***** TEXTO EXTRAÍDO

Rio de Janeiro, 10 de fevereiro de 2022
Sr. Ricardo Borda D´Água de Almeida Braga
Diretor-Geral do Arquivo Nacional
Presidente do Conselho Nacional de Arquivos
A Constituição Federal de 1988, conhecida como “Constituição Cidadã”, consagrou inúmeros direitos políticos, civis e sociais aos brasileiros e brasileiras. Naquele contexto de redemocratização do país, o direito de acesso à informação e a definição sobre a responsabilidade da administração na gestão da documentação governamental, bem como, as providências para franquear sua consulta aos que necessitem, foram decisões coerentes com a construção da democracia. Naquela oportunidade, o Arquivo Nacional teve importante atuação para que essas obrigações do Estado e direitos dos cidadãos fossem garantidos no texto constitucional e alguns anos depois, integrassem a Lei de Arquivos (Lei n.8159 de 08/01/1991), marco das políticas arquivísticas do país.
Ao longo de mais de três décadas, as instituições arquivísticas, entre elas o Arquivo Nacional, o Conselho Nacional de Arquivos (CONARQ), as universidades, as associações profissionais e entidades científicas e culturais, tem atuado para garantir esses direitos e dotar o poder público de recursos e instrumentos que lhe permitam cumprir com sua função. Nesse período, a implementação da Lei de Acesso a Informação (LAI), de 2011, que regulamenta o direito constitucional de acesso dos cidadãos às informações públicas, foi recebida como poderoso dispositivo legal de fortalecimento da cidadania, da transparência e do Estado Democrático de Direito.
Recentemente, o Fórum Nacional de Ensino e Pesquisa em Arquivologia (FEPARQ), por meio de Nota Pública, manifestou sua preocupação com a notícia sobre a decisão judicial que determinou a “anonimização” das menções ao ex-coronel da Polícia Militar de Pernambuco, Olinto de Sousa Ferraz, em documentos produzidos pela Comissão Nacional da Verdade (CNV) e disponibilizados pelo Arquivo Nacional. Vale dizer, com reflexos danosos na integridade de documentos de natureza arquivística e informações públicas. Ato igualmente realizado pela Associação Nacional de História (ANPUH) que publicou em sua página no Facebook uma manifestação de desagravo ao fato.

**********
***** DADOS FORNECIDOS

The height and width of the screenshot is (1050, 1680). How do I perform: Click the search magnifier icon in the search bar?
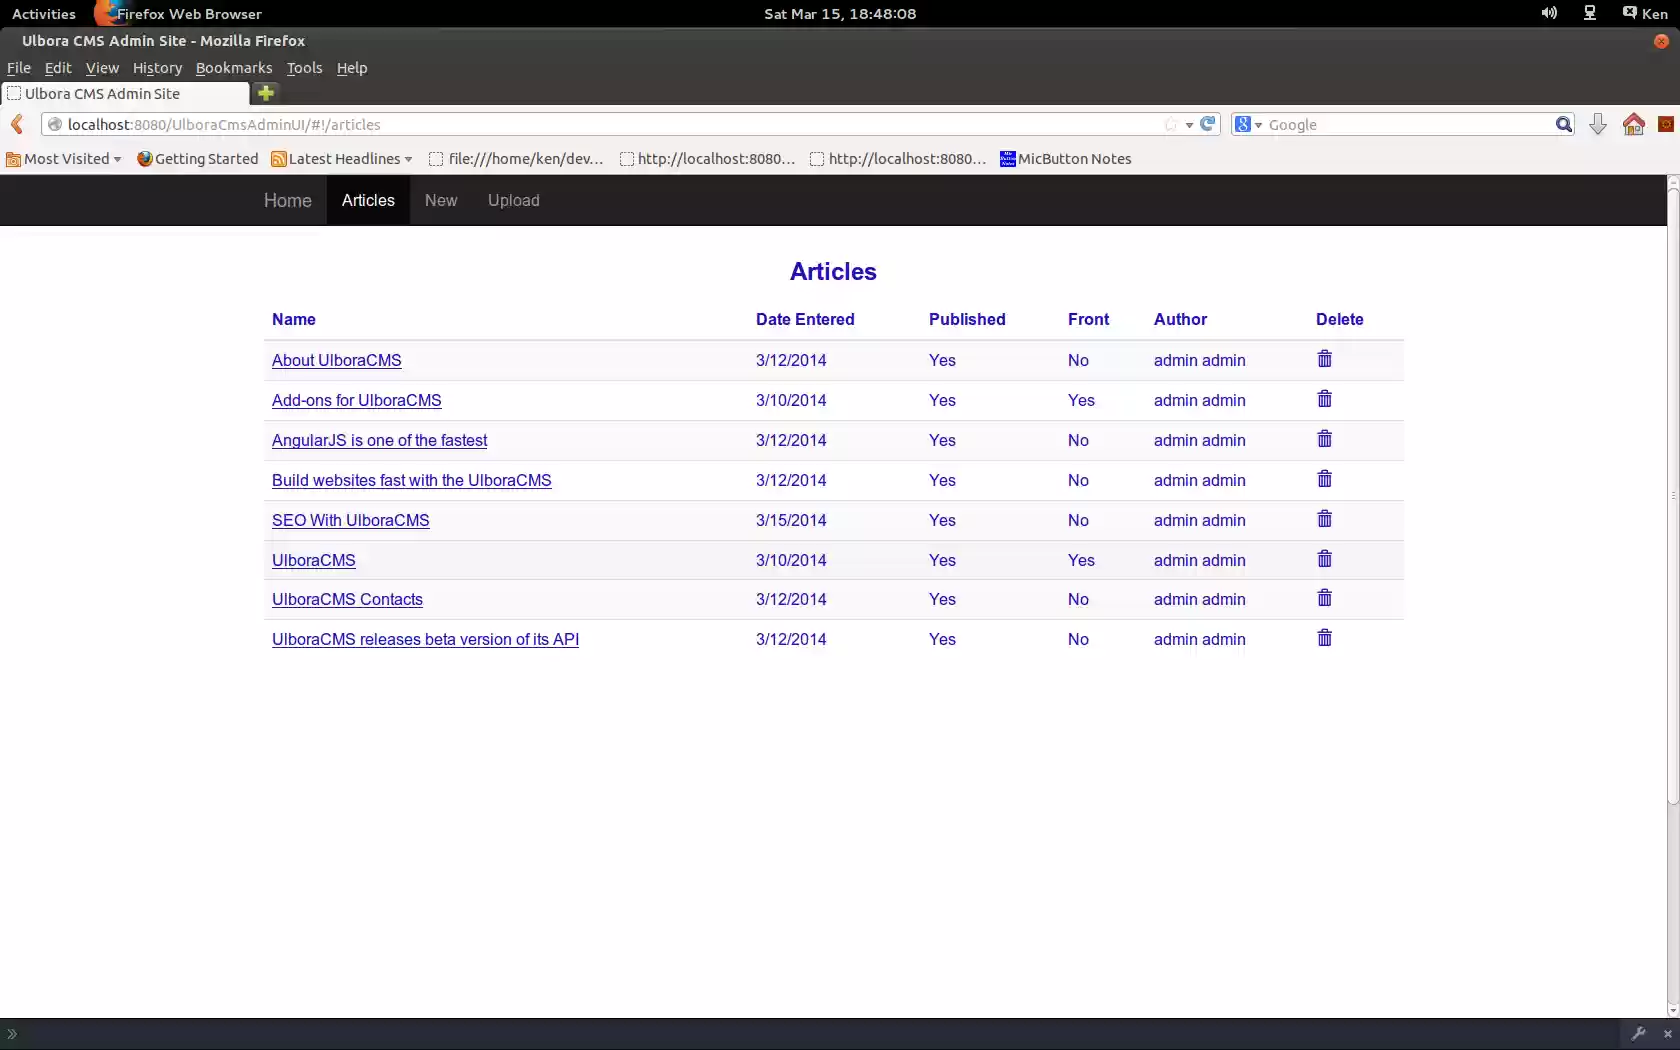1563,124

**********

• INSTRUÇÕES DE TRABALHO
Reproduza fielmente o trecho da carta sobre o acesso à informação e os arquivos públicos, começando em "Ao longo de" e seguindo até "Democrático de Direito.". Os dados não têm relação com a carta.

• RESPOSTA À TAREFA
Ao longo de mais de três décadas, as instituições arquivísticas, entre elas o Arquivo Nacional, o Conselho Nacional de Arquivos (CONARQ), as universidades, as associações profissionais e entidades científicas e culturais, tem atuado para garantir esses direitos e dotar o poder público de recursos e instrumentos que lhe permitam cumprir com sua função. Nesse período, a implementação da Lei de Acesso a Informação (LAI), de 2011, que regulamenta o direito constitucional de acesso dos cidadãos às informações públicas, foi recebida como poderoso dispositivo legal de fortalecimento da cidadania, da transparência e do Estado Democrático de Direito.